Lule Sámi morphophonological rule set

This file documents the phonology.twolc file

The file contains the rule set for the non-segmental Lule Sámi morphphonological rules

Background

The file is modeled upon the corresponding file for North Sámi, but has been revised and differs from it on several issues. The grammatical sources are Spiik 1989: Lulesamisk grammatik and Nystø and Johnsen 2001: Sámásta 2.

The rule file has the sections Alphabet, Sets, Definition and Rules. The rules are ordered thematically, with 3 main sections: Consonant alternations (except CG), vowel alternations, and consonant gradation.

Declarations and definitions

The Alphabet section

The real Lule Sámi Alphabet

All Lule Saami letters are listed. The Lule Sámi ENG sound is represented as ñ. Lule Sámi letter repertoire is not fully standardised. In the source code we write (and you shall write!) æ; ø; ŋ, but the parser tolerates input written with the the letters ä; ö; ń, ñ (cf. the 4 rules in the file smj/src/orthography/spellrelax.regex).

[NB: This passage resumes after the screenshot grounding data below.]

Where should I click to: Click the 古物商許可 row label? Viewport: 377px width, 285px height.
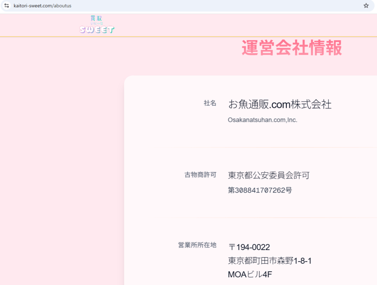[200, 175]
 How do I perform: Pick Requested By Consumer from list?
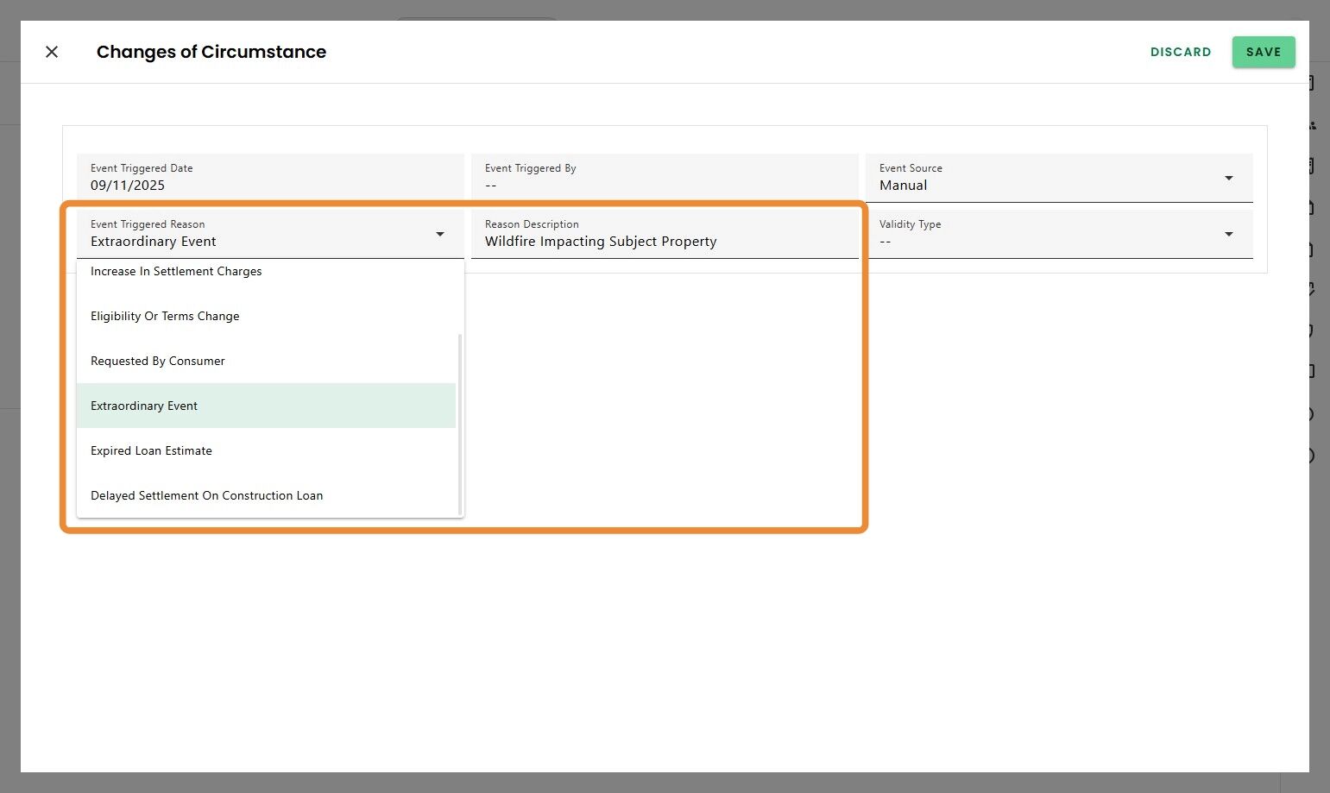[158, 362]
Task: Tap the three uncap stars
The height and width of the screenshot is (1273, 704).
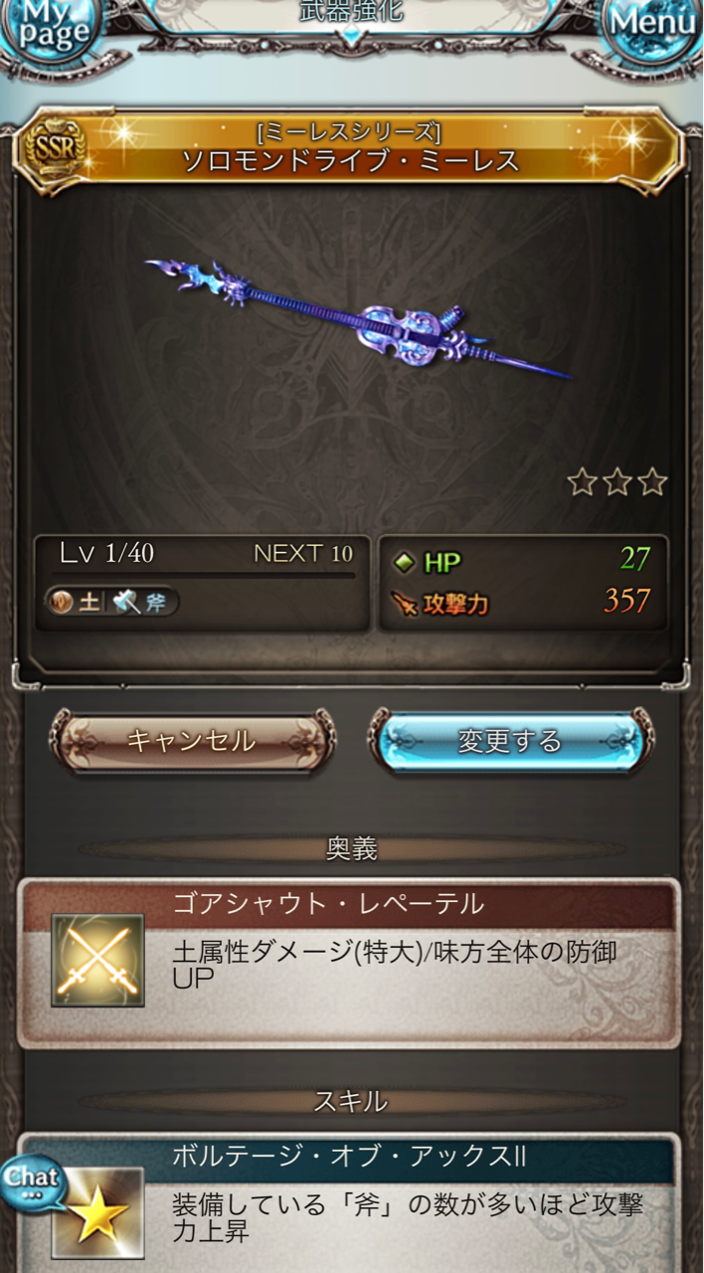Action: point(617,483)
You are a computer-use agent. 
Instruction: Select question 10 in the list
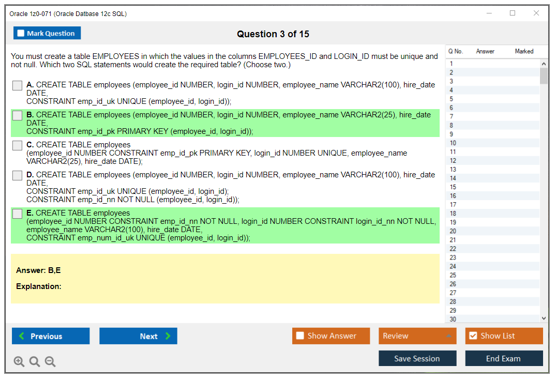453,143
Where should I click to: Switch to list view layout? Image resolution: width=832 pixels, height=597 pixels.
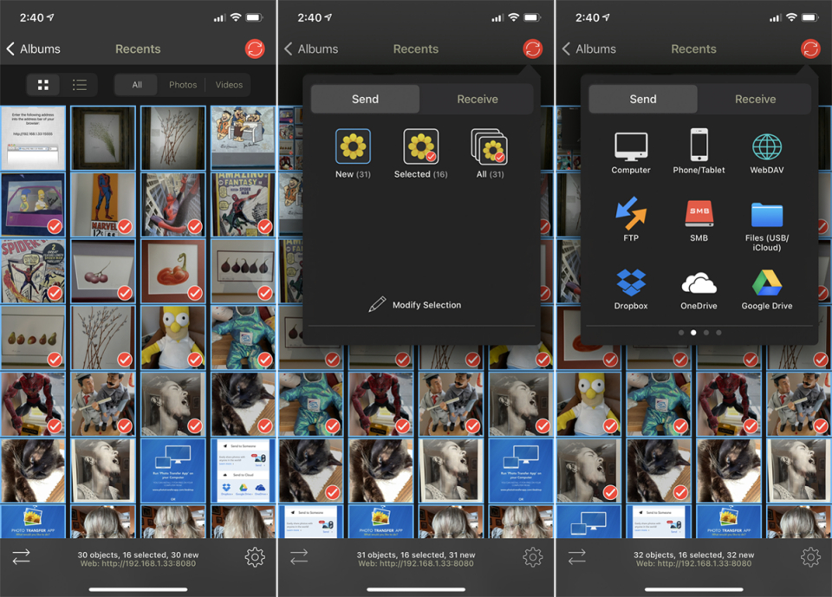[80, 85]
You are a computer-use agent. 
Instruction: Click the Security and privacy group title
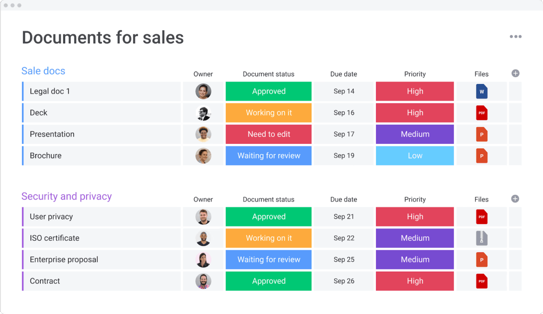pos(67,196)
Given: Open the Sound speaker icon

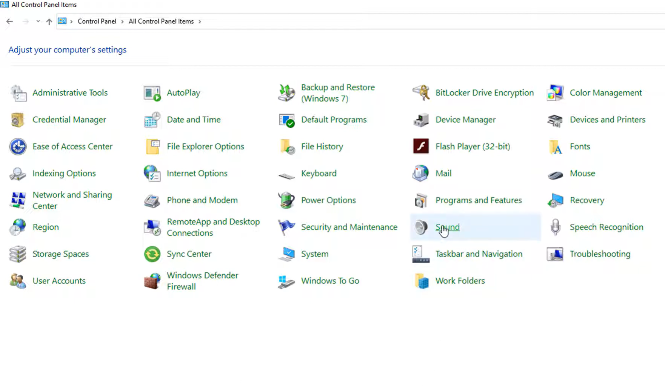Looking at the screenshot, I should [420, 227].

small letters = a á b c d e f g h i j k l m n ñ ń ŋ o p q r s t u v w x y z æ:æä ä:æä ø ö å %- é ó ú í à è ò ù ì ë ü ï â ê ô û î ã ý ç č đ ð š ŧ þ ß ª
capital letters = A Á B C D E F G H I J K L M N Ñ Ń Ŋ O P Q R S T U V W X Y Z Æ:ÆÄ Ä:ÆÄ Ø Ö Å É Ó Ú Í À È Ò Ù Ì Ë Ü Ï Â Ê Ô Û Î Ã Ý Ç Č Đ Ð Š Ŧ þ

The 3rd degree mark º is never realized, hence declared as º:0. º:0 = Gradation mark %/ = Literal /, not the TWOLC reserved symbol ‘:’ = Apostrophe

Literal quotes and angles must be escaped (cf morpheme boundaries further down):

h2, g2 etc. are consonants deleted in the Nom. m3, d3 etc. (?) are consonants that undergo certain processes word-finally. This issue should be looked into. Perhaps the two sets can be unified. The reason why there are more distinctions than for sme, is that the cns deletion process is more phonological in sme.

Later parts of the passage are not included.